* **LE PROBLÈME**
Réécris les données depuis la ligne contenant "Task: Click the green Up legend icon" jusqu'à la fin des données incluse, en remplaçant "green" par "red" et sans rien modifier d'autre. Laisse les images de côté dans ta réponse.

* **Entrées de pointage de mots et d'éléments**
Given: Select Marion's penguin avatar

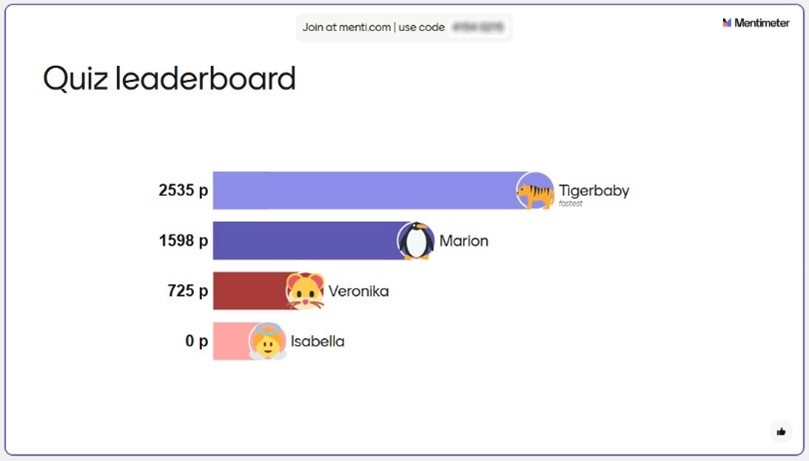Looking at the screenshot, I should [x=416, y=241].
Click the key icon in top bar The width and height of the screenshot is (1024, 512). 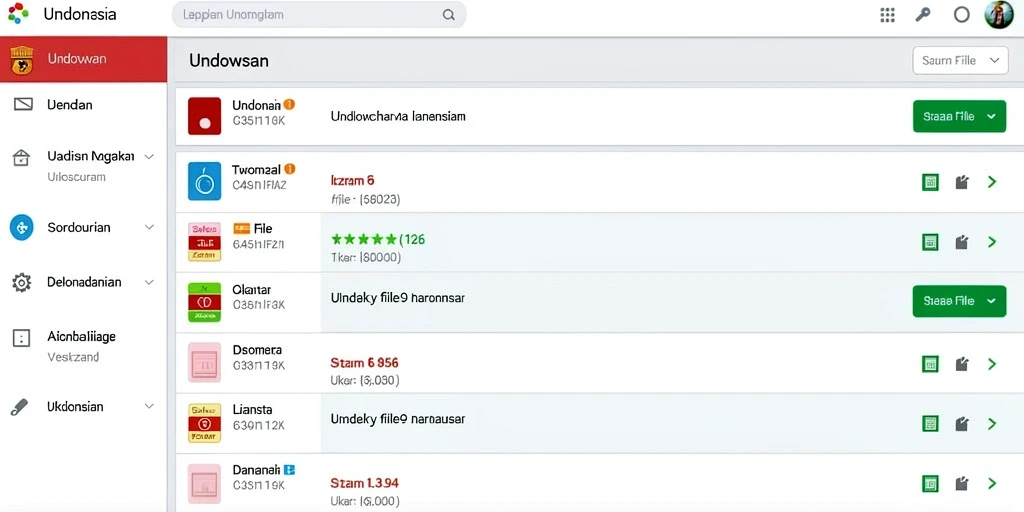[923, 15]
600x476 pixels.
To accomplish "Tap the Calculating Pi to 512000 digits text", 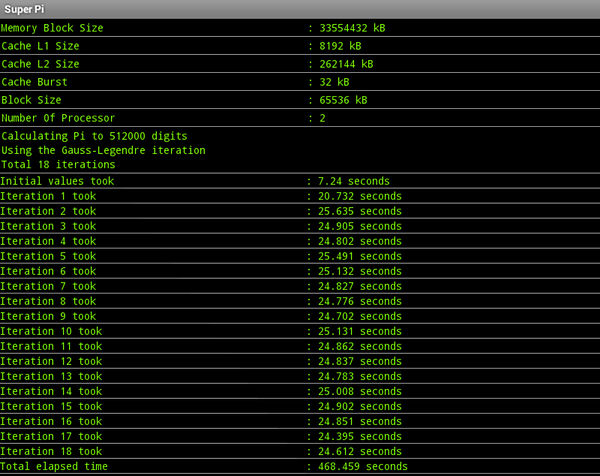I will click(94, 136).
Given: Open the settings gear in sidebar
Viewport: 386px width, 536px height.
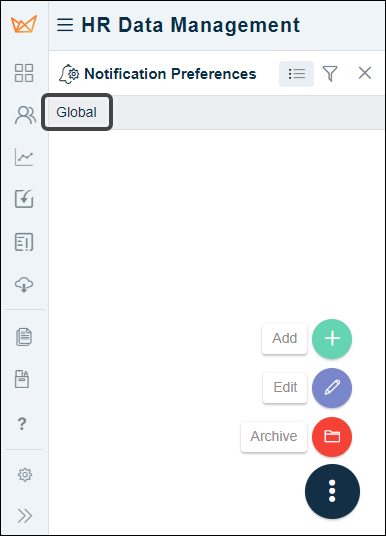Looking at the screenshot, I should 25,475.
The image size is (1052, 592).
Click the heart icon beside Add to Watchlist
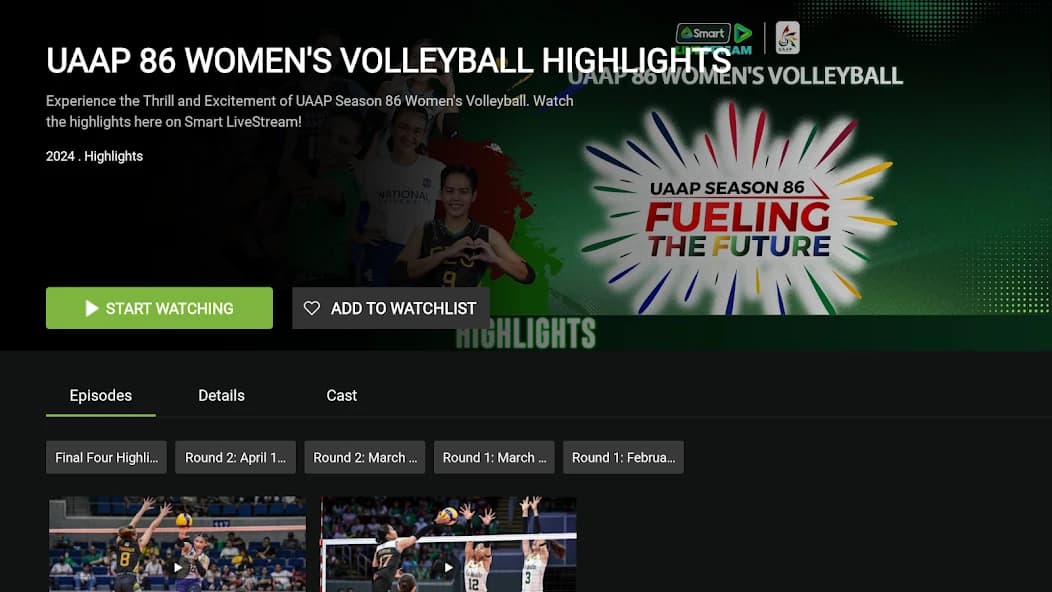312,309
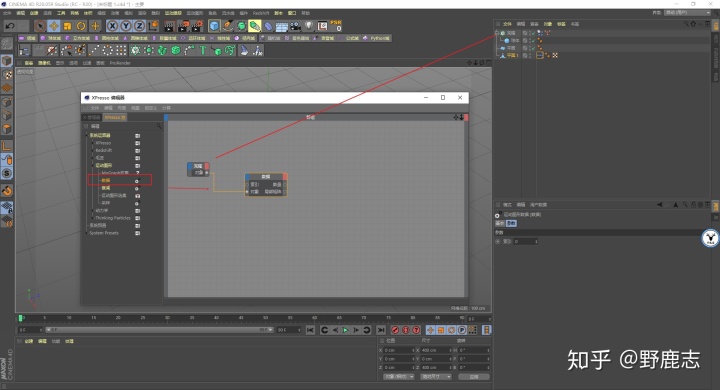Viewport: 720px width, 390px height.
Task: Open the Light object icon
Action: [x=309, y=26]
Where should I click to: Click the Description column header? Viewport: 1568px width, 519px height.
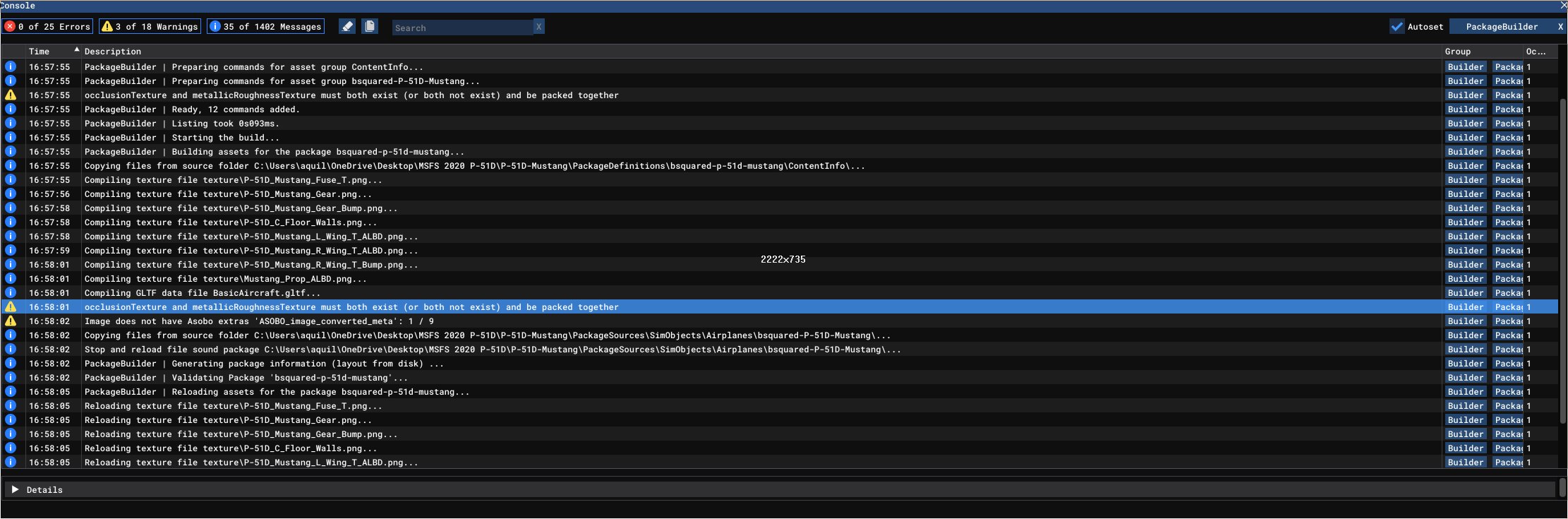click(113, 52)
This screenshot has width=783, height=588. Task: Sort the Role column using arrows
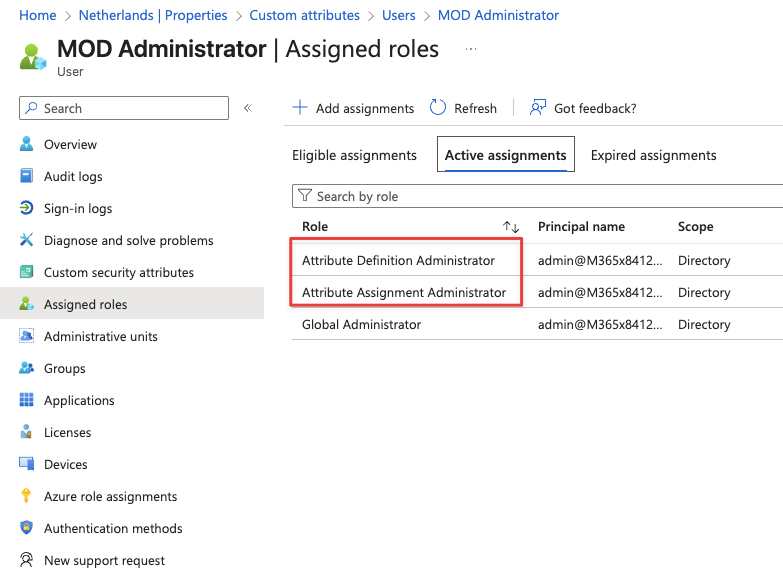tap(511, 227)
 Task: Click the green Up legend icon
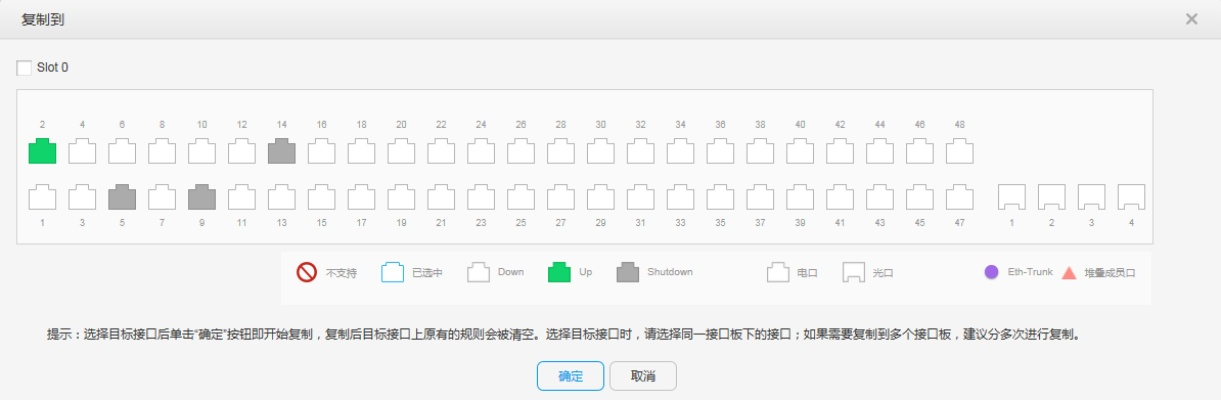click(x=560, y=272)
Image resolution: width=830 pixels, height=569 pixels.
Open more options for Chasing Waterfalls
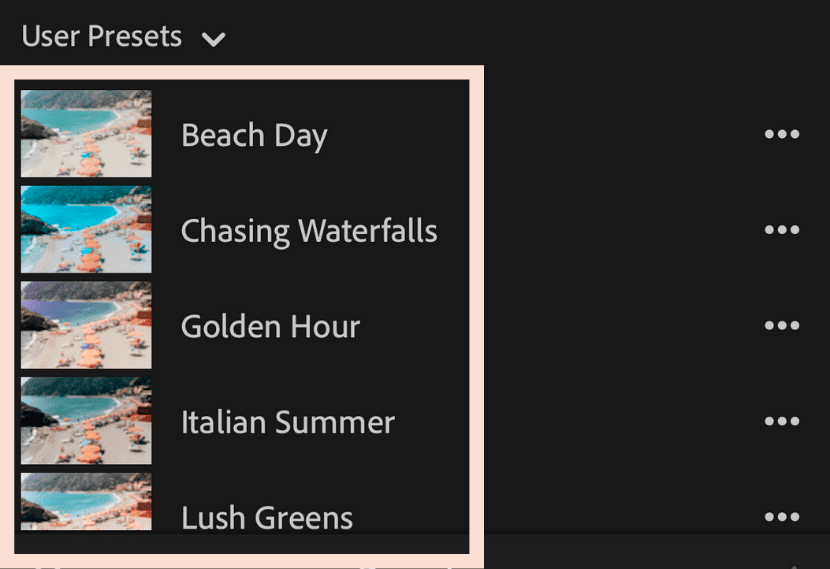pos(781,230)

* **RÉPONSE**
 Task: Click the red Up legend icon
click(x=560, y=272)
Image resolution: width=830 pixels, height=569 pixels.
Open more options for Chasing Waterfalls
pos(781,230)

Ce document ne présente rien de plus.